## BRIEF
Transcribe the lines from the start of the data below through the line with "You are a GUI", word for word and nothing more.

::: DATA EXTRACT

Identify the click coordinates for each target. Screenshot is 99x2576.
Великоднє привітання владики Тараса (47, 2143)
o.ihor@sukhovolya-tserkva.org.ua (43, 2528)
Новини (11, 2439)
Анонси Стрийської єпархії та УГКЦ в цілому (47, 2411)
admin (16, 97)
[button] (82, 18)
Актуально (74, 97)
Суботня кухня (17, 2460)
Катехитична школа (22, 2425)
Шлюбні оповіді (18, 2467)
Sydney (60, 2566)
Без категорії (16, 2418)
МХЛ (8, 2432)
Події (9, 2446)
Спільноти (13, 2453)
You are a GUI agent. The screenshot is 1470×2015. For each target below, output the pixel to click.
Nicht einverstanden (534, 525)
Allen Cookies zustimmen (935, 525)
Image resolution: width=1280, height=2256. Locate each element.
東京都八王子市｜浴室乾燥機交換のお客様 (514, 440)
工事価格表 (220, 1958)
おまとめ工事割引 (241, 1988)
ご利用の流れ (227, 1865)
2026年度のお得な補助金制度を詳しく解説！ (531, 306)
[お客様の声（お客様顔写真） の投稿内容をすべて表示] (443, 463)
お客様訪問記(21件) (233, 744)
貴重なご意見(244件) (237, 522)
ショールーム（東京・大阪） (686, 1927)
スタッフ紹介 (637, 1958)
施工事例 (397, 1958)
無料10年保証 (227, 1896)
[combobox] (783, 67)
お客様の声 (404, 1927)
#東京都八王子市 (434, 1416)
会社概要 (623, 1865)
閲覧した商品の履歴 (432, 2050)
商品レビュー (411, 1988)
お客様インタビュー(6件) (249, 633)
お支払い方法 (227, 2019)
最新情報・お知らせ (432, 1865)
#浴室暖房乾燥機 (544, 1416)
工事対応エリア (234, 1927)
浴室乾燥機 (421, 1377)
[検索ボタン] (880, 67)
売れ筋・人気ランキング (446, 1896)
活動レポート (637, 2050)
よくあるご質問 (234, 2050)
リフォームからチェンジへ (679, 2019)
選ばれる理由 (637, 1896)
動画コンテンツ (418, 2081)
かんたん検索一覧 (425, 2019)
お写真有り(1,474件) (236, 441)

::::::

## SOLUTION FOR THIS TASK
Identify the click coordinates for each target. Screenshot is 99x2576.
Великоднє привітання владики Тараса (47, 2143)
o.ihor@sukhovolya-tserkva.org.ua (43, 2528)
Новини (11, 2439)
Анонси Стрийської єпархії та УГКЦ в цілому (47, 2411)
admin (16, 97)
[button] (82, 18)
Актуально (74, 97)
Суботня кухня (17, 2460)
Катехитична школа (22, 2425)
Шлюбні оповіді (18, 2467)
Sydney (60, 2566)
Без категорії (16, 2418)
МХЛ (8, 2432)
Події (9, 2446)
Спільноти (13, 2453)
You are a GUI agent. The screenshot is 1470×2015. For each target below, output the pixel to click.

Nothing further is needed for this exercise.